Les livres sur Donald Trump se suivent et semblent se ressembler. Tout comme l’avait fait son confrère Michael Wolff avec Fire and Fury, le journaliste américain Bob Woodward s’apprête à publier un ouvrage sur les dessous de la présidence du milliardaire. Peur : Trump à la Maison Blanche, à paraître le 11 septembre, décrit en plus de 400 pages une administration débordée par un chef de l’État imprévisible et intenable, véritable menace pour sa sécurité et celle du pays.

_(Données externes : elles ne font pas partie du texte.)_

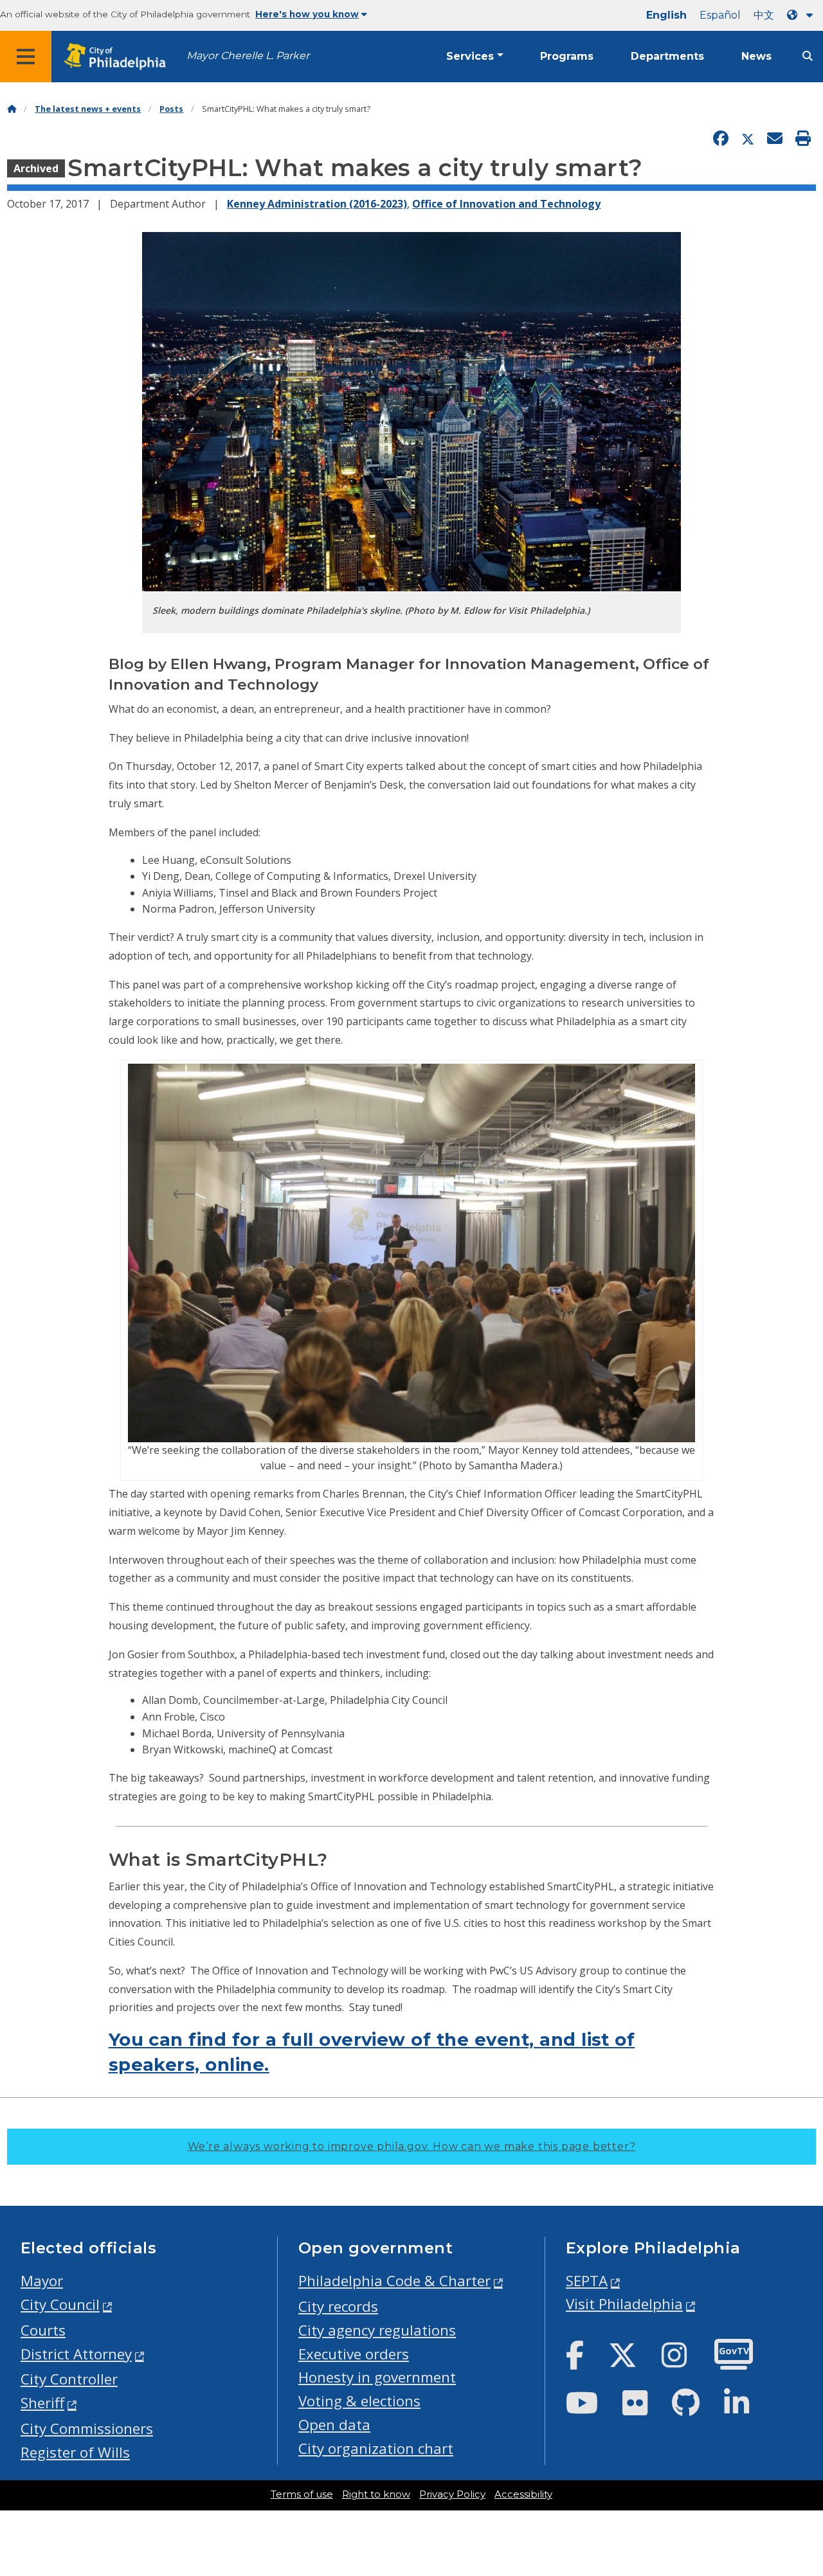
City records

L’exercice trumpien du pouvoir
Au fil des pages, partiellement déflorées par le Washington Post mardi, le célèbre journaliste américain, à l’origine avec son confrère Carl Bernstein de l’enquête sur le Watergate qui avait entraîné la chute de Richard Nixon, s’intéresse à plusieurs scènes très précises illustrant l’exercice trumpien du pouvoir. On apprend ainsi qu’à la veille d’un bombardement de représailles sur la Syrie, Donald Trump aurait dit, à propos de Bachar Al-Assad : « Tuons-le putain ! Allons-y ! On leur rentre dedans et on les bute. » Avant que son secrétaire à la Défense, James Mattis, n’apaise la situation une fois le téléphone raccroché. « On ne va rien faire de tout ça, on va être beaucoup plus mesurés. » Le même James Mattis a eu des mots très durs à l’égard de son patron. « Le secrétaire à la Défense ne choisit pas toujours le président pour lequel il travaille », a-t-il confié à un ami, selon Bob Woodward. À un autre de ses proches, il aurait raconté que Donald Trump agit « comme un élève de CM2 ou de 6e ».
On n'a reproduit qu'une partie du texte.